The labor participation rate fell, and the main reason the unemployment rate didn’t budge was because more workers left the labor force.
The unemployment rate is a critical indicator of economic health; however, in part due to seismic shifts around immigration, it’s losing its luster and instead turning into a math problem.
“Unemployment is still low, but we’ve got to watch how we get to that unemployment number,” Hetrick said. “If you’re doing it because your labor force is shrinking, you’re not doing it through strength. You’re doing it through a math equation.”
Foreign-born workers, irrespective of legal status, have accounted for about three-quarters of total labor force growth since February 2020, according to an analysis released in June from Wells Fargo economists. And recent efforts to curtail unauthorized immigration are contributing to a shrinking of the labor force, they noted.
“Whereas immigration overstated the pace of labor market cooling last year, it could now paint an overly rosy picture of its health,” they wrote. “We expect the unemployment rate to peak at just 4.5% in the year ahead as weaker demand for workers coincides with weaker supply. Although this would mark a less abrupt increase than the rise in the unemployment rate that helped spur the Fed to ease monetary policy last year, the uptick amid a slowing supply backdrop (and from a higher starting point) would make the increase more precarious.”
What unemployment indicators are showing
The labor market is in a state of low churn: Hiring activity is running near 10-year lows and workers aren’t feeling confident enough to quit; however, employers, for the most part, are holding on to the workers they have.
Layoff activity hasn’t accelerated recently, according to weekly jobless claims data, layoff announcement reports, Worker Adjustment and Retraining Notification Act postings, and the government’s Job Openings and Labor Turnover Survey report.
On Wednesday, Challenger, Gray & Christmas released its latest report that tracks layoff announcements. In June, US-based employers announced 47,999 job cuts, marking a 49% decline from May and a 2% drop from June of last year.
Layoff announcements tend to decrease in June — a month when some companies’ fiscal year ends — and July, Challenger historical data shows.
Year to date, layoff announcements are running at the hottest rate since the pandemic and, before that, the Great Recession, Challenger noted.
However, a large chunk — nearly 40% — of the 744,308 announced cuts made in the first half of 2025 came from mass layoffs conducted by the Department of Government Efficiency initiative launched by the Trump administration with Elon Musk at the helm.
Still, plans can change, and announcements (or reported cuts) might not result in job losses.

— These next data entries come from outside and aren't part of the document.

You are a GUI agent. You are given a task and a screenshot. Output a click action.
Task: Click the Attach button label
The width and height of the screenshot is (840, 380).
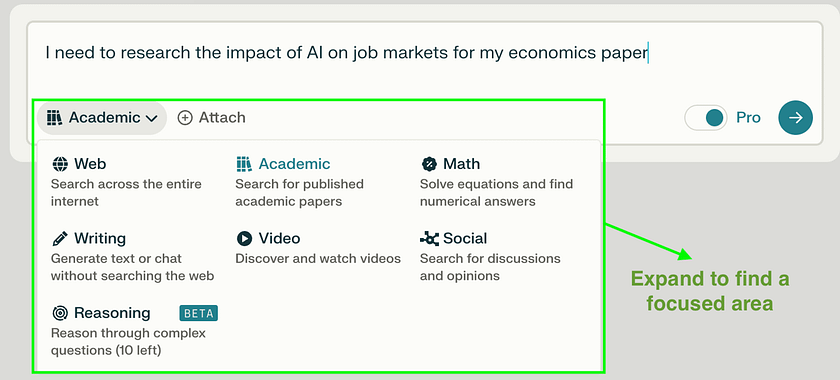(222, 118)
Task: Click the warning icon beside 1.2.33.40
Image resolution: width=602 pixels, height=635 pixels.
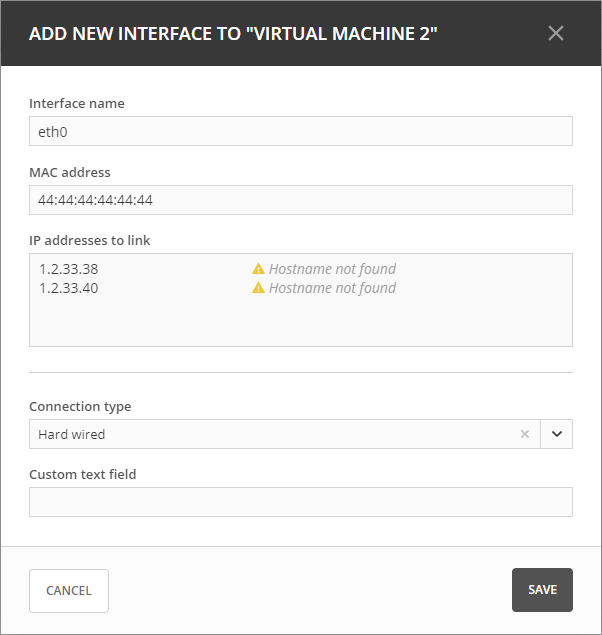Action: point(258,288)
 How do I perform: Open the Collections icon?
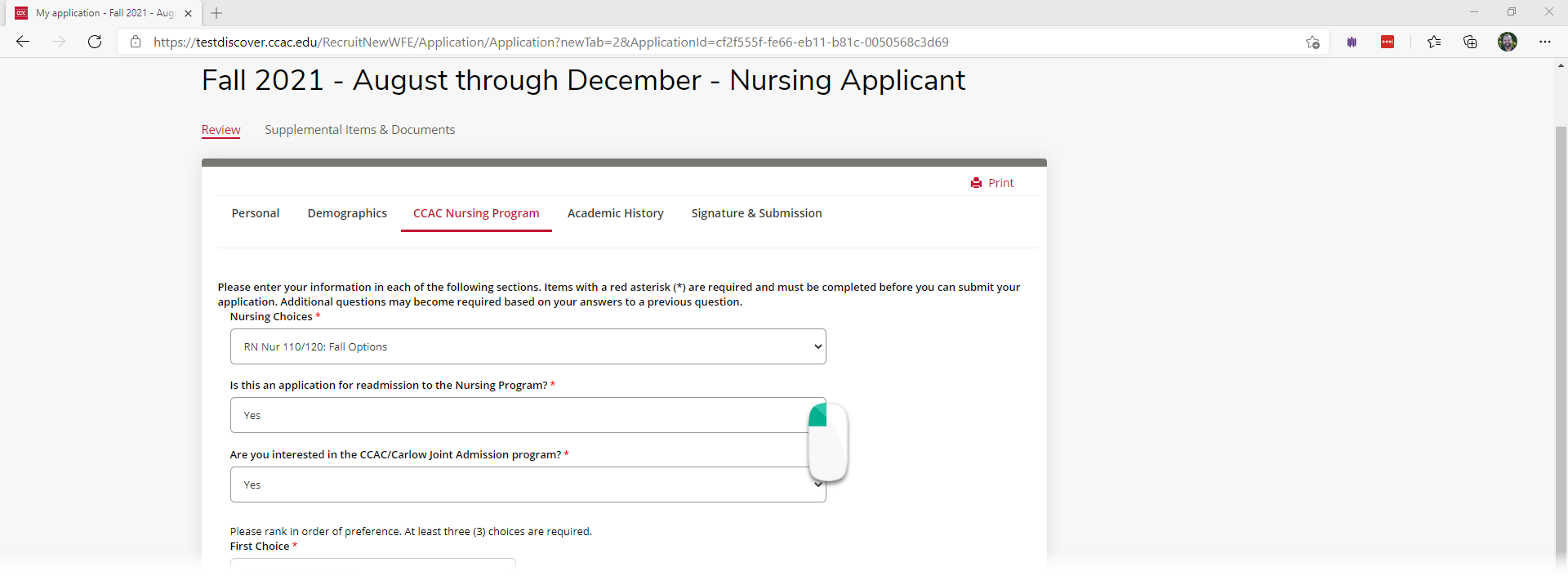pyautogui.click(x=1471, y=42)
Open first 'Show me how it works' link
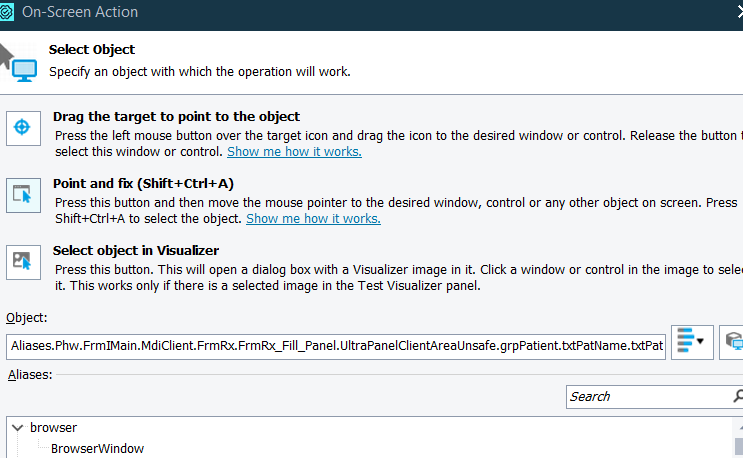743x458 pixels. click(x=294, y=152)
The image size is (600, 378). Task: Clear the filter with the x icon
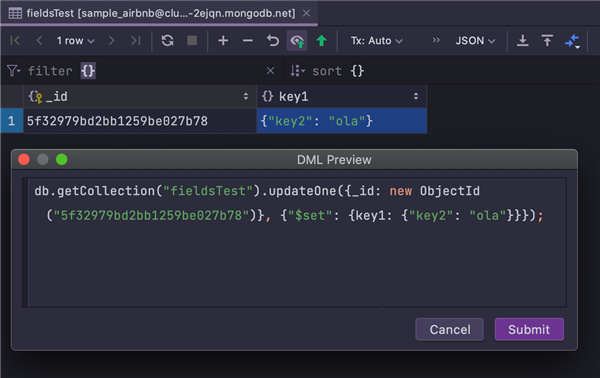pos(270,71)
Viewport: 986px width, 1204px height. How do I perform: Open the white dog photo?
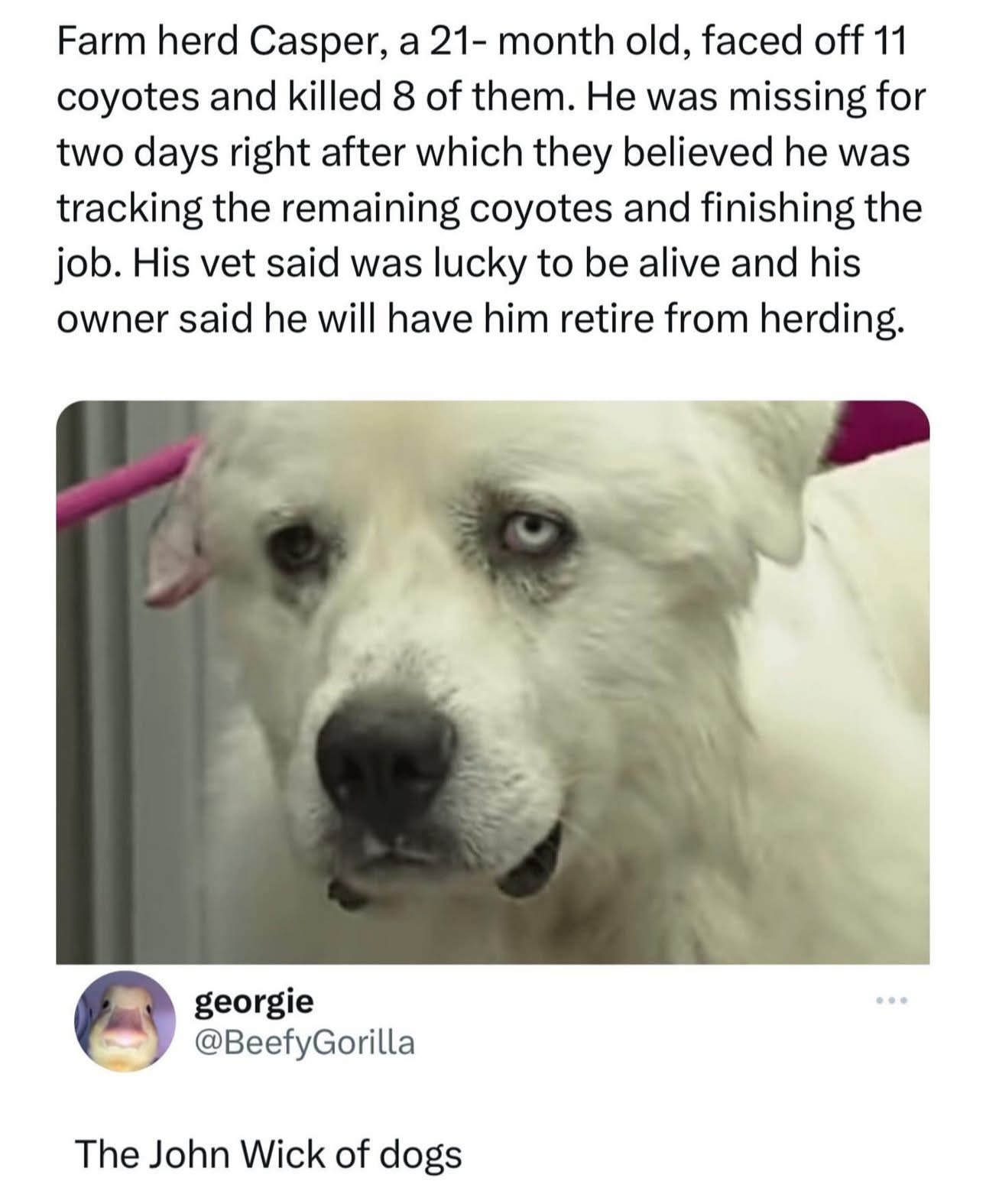(493, 682)
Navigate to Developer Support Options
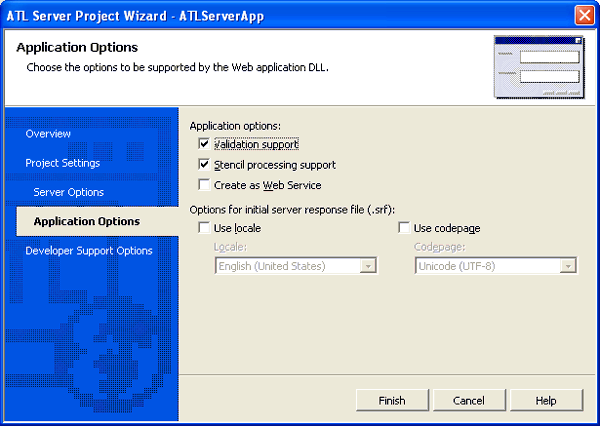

For example, not all federal workers were laid off immediately, some have been rehired, and other actions are being challenged in court.
Tuesday’s JOLTS data showed that layoffs fell in May from 1.79 million to 1.6 million, staying below pre-pandemic levels. The rate of layoffs remains near record lows.
The most recent jobless claims data will be released Thursday morning at the same time as the jobs report. First-time claims have slowly moved higher; however, continuing claims are running near four-year highs, indicating that people are having a harder time finding work.
“The early impacts of tariffs are just one drag on the job market,” Daniel Zhao, economist for Glassdoor, wrote last month. “A bevy of other headwinds are accumulating including federal layoffs and funding cuts, slowing immigration and revocation of TPS work authorization, high interest rates, and more. While each alone would be too small to cause a recession, the combination of headwinds risks decelerating the job market just before the full weight of the tariff shock arrives.”